The corruption scandal engulfing FIFA, the worldwide soccer governing body, has hit Latin America hard. Among the sports execs facing charges is Alejandro Burzaco, principal shareholder and chief exec of giant sports marketing firm Torneos y Competencias, based in Buenos Aires.

The U.S. Dept. of Justice is seeking his extradition along with the controlling principals of Argentine sports marketing company Full Play Group, Hugo and Mariano Jinkis. They are among 14 FIFA officials and sports marketing execs from the U.S. and South America who are accused of receiving more than $150 million in bribes and kickbacks in exchange for media deals.

An estimated 70% of FIFA’s $5.7 billion in total revenues between 2011 and 2014 is attributed to the sale of TV and marketing rights to the 2014 World Cup in Brazil.

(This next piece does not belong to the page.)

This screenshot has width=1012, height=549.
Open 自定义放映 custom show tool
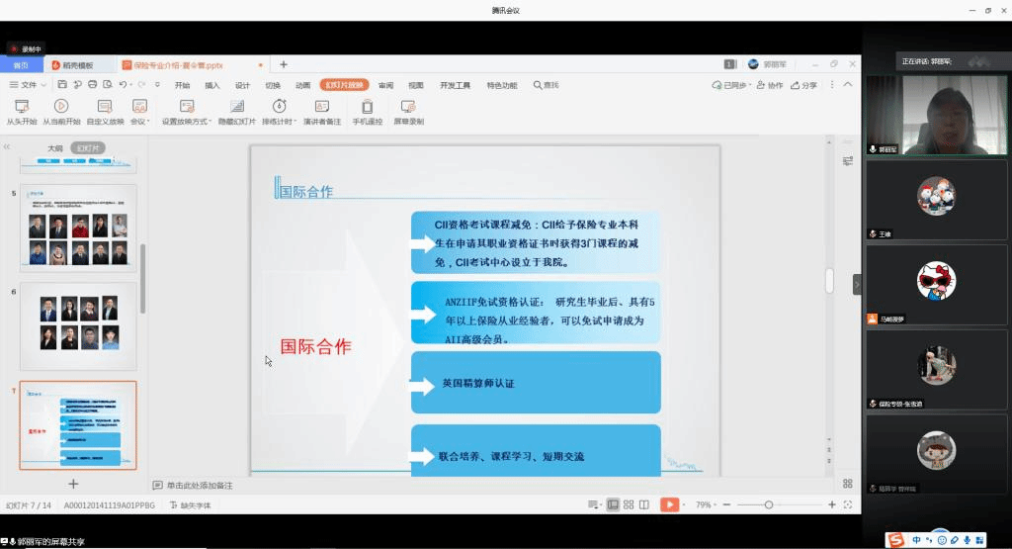click(x=105, y=107)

A judge in Argentina has ordered the arrest of Burzaco and the Jinkis, while the Brazilian Senate has moved to open a formal inquiry into the soccer bribery allegations.

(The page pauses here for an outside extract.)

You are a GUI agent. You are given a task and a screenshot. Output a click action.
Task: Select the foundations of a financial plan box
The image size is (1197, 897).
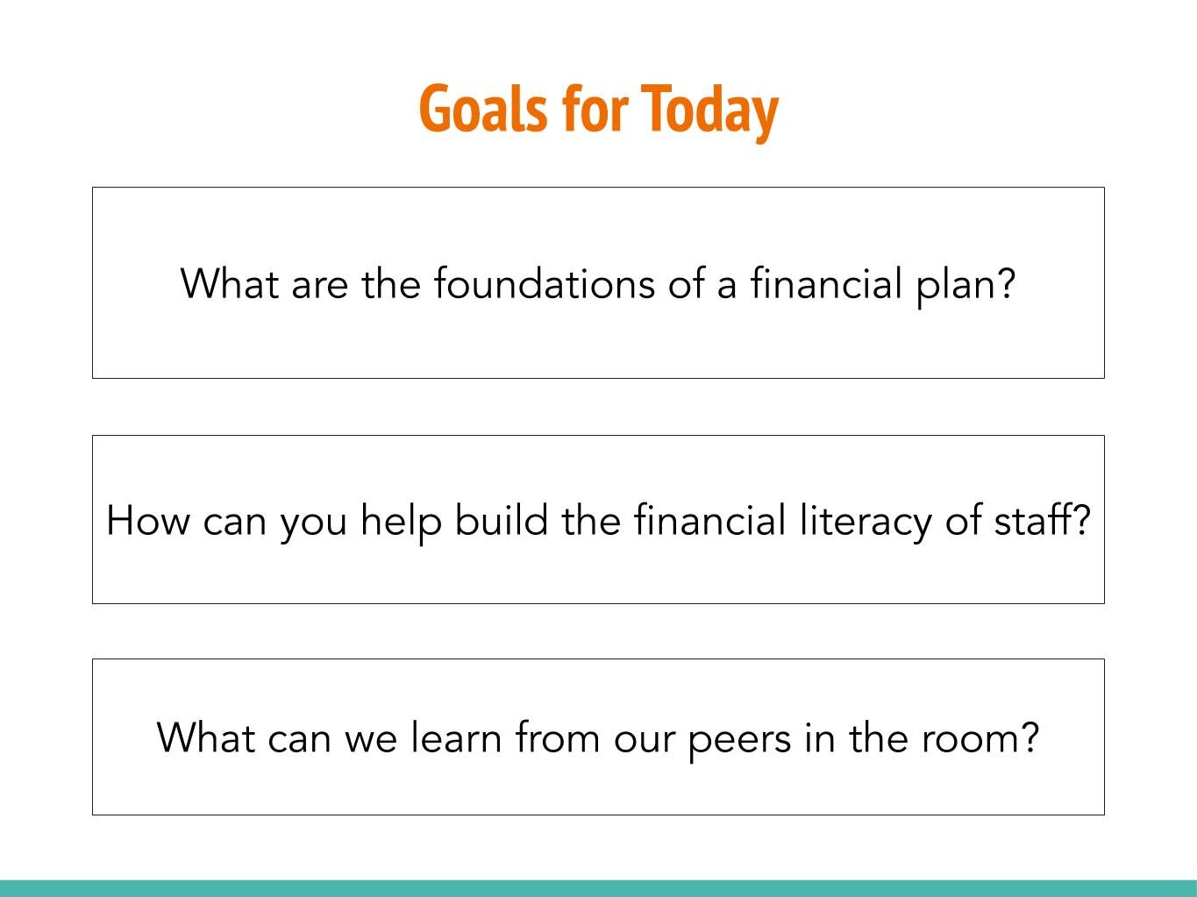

Brazilian Football Confederation prexy Marco Polo del Nero hastily flew back to Brazil from the FIFA annual Congress in Zurich after the arrest Wednesday of several senior FIFA officials, including former Brazilian soccer chief Jose Maria Marin.

Del Nero, who missed the election Friday which saw Sepp Blatter (pictured, left) re-elected for a fifth term as FIFA president, said he had no plans to resign and “had nothing to do” with corruption.

Other Latin American FIFA officials indicted include Rafael Esquivel of Venezuela, Eugenio Figueredo of Uruguay-US, Nicolas Leoz of Paraguay, Eduardo Li of Costa Rica, Julio Rocha of Nicaragua, Jack Warner of Trinidad & Tobago and Jeffrey Webb of the Cayman Islands.

Jose Margulies, the controlling principal of Valente Corp. and Somerton Ltd. of Brazil, is accused of serving as an intermediary who facilitated the illegal payments between FIFA officials and the sports marketing execs.

The U.S., now seeking to extradite all those arrested, is likely to cast a wider net to find more people involved in the corruption scheme.

Meanwhile, the corruption scandal will do nothing to quench opposition to Blatter from states – the U.K. – or orgs, such as the Union of European Football Associations (UEFA), presided over by Michel Platini (pictured, right), who recommended members to vote against Blatter.